• **Passage to read**:

━━━━

# Question regarding the validity of the big bounce

I have several questions regarding the "big bounce" theory. It appears to be popular among LQG researchers. My questions are as as follows.

1) How one reconciles it with the fact that it is now experimentally established that the universe is expanding in an accelerating manner?

2) The entropy of the universe should have been very very low (maybe zero) at the time of the big bang/ big bounce. What was the entropy "before" that event? Was it even lower? If it was lower then doesn't that mean entropy decreases indefinitely? On the other hand if we accept the entropy was higher then doesn't that violate the second law of thermodynamics?

3) What observational evidence can confirm pre-bounce physics? According to GR there are some points near the bang/bounce where one simply can't easily define time in a meaningful way. Even for a quantum gravity theory, is it possible for any theory to extrapolate itself "before" the "bounce"? If there are no observational consequences after the bounce shouldn't one apply Occam's razor?

-
May I add a question? What is the fate of black holes in the pre-bounce univers? –  Georg Feb 14 '11 at 15:48
this is an excellent question. I refer you to one of the many good reviews of LQC (loop quantum cosmology), a field which was first initiated by Martin Bojowald in 2000, on arXiv for a general background. Strangely enough, there is only paper I can find which speak of the entropy of an lqc ensemble - Thermodynamics in Loop Quantum Cosmology. There is another paper by Ashtekar and Ewing on LQC and Bousso's covariant entropy bound but I think the first paper is more relevant to your question. –  user346 Feb 14 '11 at 16:05

This connects in some ways to what I wrote in:

The other side of the de Sitter “throat” is a cosmology which implodes. Now it is important that everyone not take the solutions to Einstein’s field equations literally. Johannes is right in fact, the entropy increases from the minimal region in the throat with a time arrow heading in opposite directions. Then according to our time arrow entropy decreases on the “other side.” This is not different from the white hole part of the Schwarzschild solution. The white hole horizon rapidly decreases and the entropy declines as well. However, we do not have white holes in the current state of the universe, so they are not taken as physically the same as a black hole. They may have existed in the inflationary universe, where the rewind of anisotropy in the reverse time direction might lead to black holes --- or white holes in the forwards time direction.

The other side may correspond to some quantum “anti-universe.” An electron may be thought to tunnel through a potential barrier by being annihilated by a positron, which in turn is in a pair $e,~e^+$ and the electron on the other side of the barrier escapes free. This other half of the universe, or “biverse” might be compared to such tunneling. So this other universe should not be taken in some concrete sense, but more as a QFT or mathematical gadget.

━━━━

• **Listed entries**:
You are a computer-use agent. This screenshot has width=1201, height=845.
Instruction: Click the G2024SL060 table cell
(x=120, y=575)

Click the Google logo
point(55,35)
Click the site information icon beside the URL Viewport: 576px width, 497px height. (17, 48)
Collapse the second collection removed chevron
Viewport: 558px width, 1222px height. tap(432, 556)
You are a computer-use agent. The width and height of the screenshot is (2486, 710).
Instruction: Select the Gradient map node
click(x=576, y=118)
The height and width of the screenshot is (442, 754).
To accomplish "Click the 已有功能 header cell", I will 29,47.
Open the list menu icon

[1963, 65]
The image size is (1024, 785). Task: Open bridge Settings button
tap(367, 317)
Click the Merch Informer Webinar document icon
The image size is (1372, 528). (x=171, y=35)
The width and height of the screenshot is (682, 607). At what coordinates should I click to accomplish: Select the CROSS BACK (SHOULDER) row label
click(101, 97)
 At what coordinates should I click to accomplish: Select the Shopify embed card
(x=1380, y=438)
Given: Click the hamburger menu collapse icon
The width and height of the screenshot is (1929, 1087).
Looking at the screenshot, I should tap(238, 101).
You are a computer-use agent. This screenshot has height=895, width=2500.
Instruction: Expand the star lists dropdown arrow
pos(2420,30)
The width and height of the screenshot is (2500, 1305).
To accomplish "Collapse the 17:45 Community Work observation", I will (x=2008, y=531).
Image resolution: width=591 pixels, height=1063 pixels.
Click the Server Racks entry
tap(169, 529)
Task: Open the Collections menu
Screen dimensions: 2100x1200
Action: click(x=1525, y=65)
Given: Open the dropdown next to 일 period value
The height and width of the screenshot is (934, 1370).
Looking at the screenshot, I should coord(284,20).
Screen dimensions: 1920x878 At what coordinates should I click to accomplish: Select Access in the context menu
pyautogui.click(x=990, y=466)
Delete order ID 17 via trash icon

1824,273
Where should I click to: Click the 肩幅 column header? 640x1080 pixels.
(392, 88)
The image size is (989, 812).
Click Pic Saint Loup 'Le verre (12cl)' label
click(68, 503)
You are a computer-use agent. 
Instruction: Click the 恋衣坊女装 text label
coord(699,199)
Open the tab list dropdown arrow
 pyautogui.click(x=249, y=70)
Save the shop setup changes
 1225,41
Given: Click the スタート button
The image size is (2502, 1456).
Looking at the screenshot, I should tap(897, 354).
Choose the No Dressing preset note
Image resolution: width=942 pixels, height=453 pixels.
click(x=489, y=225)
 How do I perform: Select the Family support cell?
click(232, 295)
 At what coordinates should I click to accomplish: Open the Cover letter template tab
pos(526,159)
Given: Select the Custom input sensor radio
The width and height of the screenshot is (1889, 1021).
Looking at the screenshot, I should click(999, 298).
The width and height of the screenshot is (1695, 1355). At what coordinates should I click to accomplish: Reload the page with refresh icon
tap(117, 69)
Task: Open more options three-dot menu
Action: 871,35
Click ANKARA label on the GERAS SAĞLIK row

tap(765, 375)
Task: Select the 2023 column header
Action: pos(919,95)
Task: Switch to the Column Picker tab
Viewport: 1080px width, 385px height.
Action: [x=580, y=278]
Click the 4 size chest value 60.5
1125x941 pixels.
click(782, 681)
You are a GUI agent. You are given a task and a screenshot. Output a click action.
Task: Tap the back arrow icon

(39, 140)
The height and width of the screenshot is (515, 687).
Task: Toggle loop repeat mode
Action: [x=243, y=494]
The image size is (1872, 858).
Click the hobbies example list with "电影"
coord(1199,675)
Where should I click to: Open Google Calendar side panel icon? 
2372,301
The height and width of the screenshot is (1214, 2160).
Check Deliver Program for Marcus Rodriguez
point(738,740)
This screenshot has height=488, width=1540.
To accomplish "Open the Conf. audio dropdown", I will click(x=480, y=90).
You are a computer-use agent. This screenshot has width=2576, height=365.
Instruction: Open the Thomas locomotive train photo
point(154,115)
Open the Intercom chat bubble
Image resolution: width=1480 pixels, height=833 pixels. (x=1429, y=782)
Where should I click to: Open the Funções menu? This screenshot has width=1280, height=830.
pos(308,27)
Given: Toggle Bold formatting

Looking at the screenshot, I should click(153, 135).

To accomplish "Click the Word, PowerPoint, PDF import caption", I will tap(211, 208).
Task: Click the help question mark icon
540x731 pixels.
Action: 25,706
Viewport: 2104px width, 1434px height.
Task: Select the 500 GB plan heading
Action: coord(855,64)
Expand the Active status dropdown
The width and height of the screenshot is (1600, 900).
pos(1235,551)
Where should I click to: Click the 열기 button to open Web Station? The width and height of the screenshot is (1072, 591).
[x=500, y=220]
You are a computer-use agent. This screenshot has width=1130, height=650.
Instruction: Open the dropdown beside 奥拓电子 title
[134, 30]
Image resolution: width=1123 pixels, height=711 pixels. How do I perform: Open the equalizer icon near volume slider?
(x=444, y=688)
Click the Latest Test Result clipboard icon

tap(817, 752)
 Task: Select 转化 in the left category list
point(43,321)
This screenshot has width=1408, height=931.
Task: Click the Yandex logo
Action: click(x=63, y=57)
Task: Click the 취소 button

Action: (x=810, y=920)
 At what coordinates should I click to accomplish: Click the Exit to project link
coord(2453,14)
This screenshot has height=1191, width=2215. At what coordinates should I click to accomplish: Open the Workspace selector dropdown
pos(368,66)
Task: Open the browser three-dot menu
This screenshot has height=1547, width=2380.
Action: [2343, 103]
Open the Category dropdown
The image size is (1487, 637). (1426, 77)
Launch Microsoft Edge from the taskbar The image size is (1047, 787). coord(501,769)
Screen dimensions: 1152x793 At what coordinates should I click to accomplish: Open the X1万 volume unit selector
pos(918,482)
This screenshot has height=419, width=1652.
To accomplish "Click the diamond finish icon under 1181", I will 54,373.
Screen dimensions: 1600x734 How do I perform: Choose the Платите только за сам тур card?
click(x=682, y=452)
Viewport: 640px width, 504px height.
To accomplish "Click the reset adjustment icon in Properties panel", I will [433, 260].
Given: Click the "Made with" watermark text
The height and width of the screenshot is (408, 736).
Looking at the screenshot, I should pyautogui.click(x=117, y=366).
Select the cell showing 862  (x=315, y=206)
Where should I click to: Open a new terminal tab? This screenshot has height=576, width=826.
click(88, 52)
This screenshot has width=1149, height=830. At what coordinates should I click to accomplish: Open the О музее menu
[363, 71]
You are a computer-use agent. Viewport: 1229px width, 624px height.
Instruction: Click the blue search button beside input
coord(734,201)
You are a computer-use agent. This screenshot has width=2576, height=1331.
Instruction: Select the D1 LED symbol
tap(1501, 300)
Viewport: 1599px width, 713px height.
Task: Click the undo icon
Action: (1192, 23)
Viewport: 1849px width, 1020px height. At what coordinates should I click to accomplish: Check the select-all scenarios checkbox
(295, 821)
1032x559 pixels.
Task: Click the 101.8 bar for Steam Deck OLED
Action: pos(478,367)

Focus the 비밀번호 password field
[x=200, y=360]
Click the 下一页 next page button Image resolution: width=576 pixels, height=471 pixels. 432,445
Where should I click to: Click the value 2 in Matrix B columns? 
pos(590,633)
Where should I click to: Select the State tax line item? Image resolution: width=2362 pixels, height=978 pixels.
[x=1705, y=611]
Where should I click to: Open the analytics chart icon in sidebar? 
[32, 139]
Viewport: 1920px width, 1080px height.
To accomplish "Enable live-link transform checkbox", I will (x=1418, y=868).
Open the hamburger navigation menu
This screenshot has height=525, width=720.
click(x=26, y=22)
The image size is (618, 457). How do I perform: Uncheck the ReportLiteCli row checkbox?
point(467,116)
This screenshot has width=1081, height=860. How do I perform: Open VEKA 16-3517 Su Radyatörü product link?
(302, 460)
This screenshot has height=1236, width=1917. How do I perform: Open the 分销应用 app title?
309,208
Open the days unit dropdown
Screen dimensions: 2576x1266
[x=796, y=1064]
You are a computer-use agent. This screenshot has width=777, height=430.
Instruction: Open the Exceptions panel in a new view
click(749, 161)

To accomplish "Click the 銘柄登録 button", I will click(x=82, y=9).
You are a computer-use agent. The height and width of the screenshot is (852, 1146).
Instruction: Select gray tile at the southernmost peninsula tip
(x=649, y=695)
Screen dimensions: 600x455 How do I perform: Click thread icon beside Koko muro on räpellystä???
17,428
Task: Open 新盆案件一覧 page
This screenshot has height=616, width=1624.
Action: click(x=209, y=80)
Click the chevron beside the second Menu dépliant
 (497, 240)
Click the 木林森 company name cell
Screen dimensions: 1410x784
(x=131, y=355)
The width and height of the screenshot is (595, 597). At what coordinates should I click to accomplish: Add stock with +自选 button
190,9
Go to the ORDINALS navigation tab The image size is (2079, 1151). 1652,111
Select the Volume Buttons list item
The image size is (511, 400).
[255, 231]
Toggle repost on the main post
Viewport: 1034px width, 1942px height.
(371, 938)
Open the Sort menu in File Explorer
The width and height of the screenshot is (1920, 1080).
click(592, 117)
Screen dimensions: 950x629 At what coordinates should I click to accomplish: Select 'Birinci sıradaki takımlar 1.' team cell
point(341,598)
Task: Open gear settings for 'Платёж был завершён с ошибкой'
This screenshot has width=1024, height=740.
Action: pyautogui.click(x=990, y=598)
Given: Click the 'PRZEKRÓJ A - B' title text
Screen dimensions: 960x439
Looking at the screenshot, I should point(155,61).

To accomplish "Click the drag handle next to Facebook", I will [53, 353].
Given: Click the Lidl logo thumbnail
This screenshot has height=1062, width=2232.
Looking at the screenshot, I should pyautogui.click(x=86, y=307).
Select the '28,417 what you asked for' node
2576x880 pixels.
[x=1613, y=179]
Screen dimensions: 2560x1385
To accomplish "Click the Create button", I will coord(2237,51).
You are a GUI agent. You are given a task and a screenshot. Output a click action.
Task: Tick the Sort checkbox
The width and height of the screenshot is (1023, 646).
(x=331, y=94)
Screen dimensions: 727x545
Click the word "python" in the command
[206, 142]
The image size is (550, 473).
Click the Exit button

━━━━

• **Set exercise 1**:
Could you quote the big bounce discussion from "I have several" up to and including "law of thermodynamics?"?
• **Set exercise 2**:
How would you summarize the big bounce discussion in two sentences?
• **Set exercise 3**:
Can you proceed with the big bounce discussion from where it stops?
The material placed above comes from a different source than the big bounce discussion.

• **Final answer 1**:
I have several questions regarding the "big bounce" theory. It appears to be popular among LQG researchers. My questions are as as follows.

1) How one reconciles it with the fact that it is now experimentally established that the universe is expanding in an accelerating manner?

2) The entropy of the universe should have been very very low (maybe zero) at the time of the big bang/ big bounce. What was the entropy "before" that event? Was it even lower? If it was lower then doesn't that mean entropy decreases indefinitely? On the other hand if we accept the entropy was higher then doesn't that violate the second law of thermodynamics?

• **Final answer 2**:
The post asks how the big bounce theory, popular among LQG researchers, can be reconciled with accelerating expansion, what the entropy of the universe was before the bounce, and what observational evidence could confirm pre-bounce physics. Replies point to reviews of loop quantum cosmology and papers on its entropy, and one describes the other side of the de Sitter throat as an imploding cosmology in which entropy decreases by our time arrow, compared to a white hole and to quantum tunneling and meant as a mathematical gadget rather than a concrete universe.

• **Final answer 3**:
The data does suggest our universe will expand endlessly and will no recollapse. So the cyclic model appears to be ruled out. Our observable universe is not likely to recollapse unless there is some unexpected potential function in the mini-superspace which reverses the current accelerated expansion.

-
Why does the entropic arrow of time necessarily relate to the cosmological arrow of time? –  Jerry Schirmer Feb 15 '11 at 0:17
The quick answer is that the entropy is defined on the cosmological horizon, and there are determined directions for geodesics across it. On a deeper level this touches on the question on how the universe started out with such a low entropy. –  Lawrence B. Crowell Feb 15 '11 at 3:05

1) Isn't really a problem--aside from inflation, you'd expect matter to be dominating the cosmological constant in the very early universe--we have only recently entered the era where the CC dominates matter.

2) is an open research question right now--no one really knows the answer to this. I guess the hope would be that the bounce event somehow sorts out microstates or something. But, to my knowledge, no one, in any field, has really satisfactorily solved the entropy problem in cosmology.

3) people have talked about there maybe being some sort of fingerprint on the CMB coming from a bounce--I heard talk that there would be rings in the CMB from pressure waves generated by the bounce. There was a small amount of hubhub when people supposedly saw these rings, which were later dismissed as a confirmation bias problem. That said, I don't think the phenomenology of this has been taken too far--there may well be observational fingerprints to this that no one has thought of.

I think you take the claims of people waiting a big bounce too seriously--saying that a model predicts that this can happen is not the same thing as saying that this definitely did happen, and that the model is correct. And it's not uncommon to have a big picture prediction to precede observational evidence for that big picture prediction. Even if it turned out that the big bounce was unobservable, this model might still tell you something about the behaviour of plasma heated to Planck temperatures, or something.

-
Also, there are string models that predict a bounce, too. This isn't just a LQG claim. Even in Peebles book, you hear talk of 'phoenix universes' that continually collapse and bounce. –  Jerry Schirmer Feb 14 '11 at 16:02
Nice answer +1. Gives a fair overview of the present situation. –  user346 Feb 14 '11 at 16:08
By the way, a big question regarding the bounce is "what is the correct time coordinate?" In the asymptotically large (i.e. classical) limit, it's clear that the matter picks a preferred direction (up to a sign?), but around the quantum regime we are currently guessing. I always thought it would be more elegant for time to simply stop at the bounce (i.e. the bounce itself is a coordinate phenomenon due to a semi-classical description). –  genneth Feb 14 '11 at 18:46

On the entropic behavior (issue 2): the entropy would behave pretty much as in a big bang scenario at both sides of the bounce. There is no issue with the 2nd law of thermodynamics. The entropy would be minimum at the bounce itself, and conscious beings at either side of the bounce would experience time to increase in the direction the entropy increases (away from the bounce).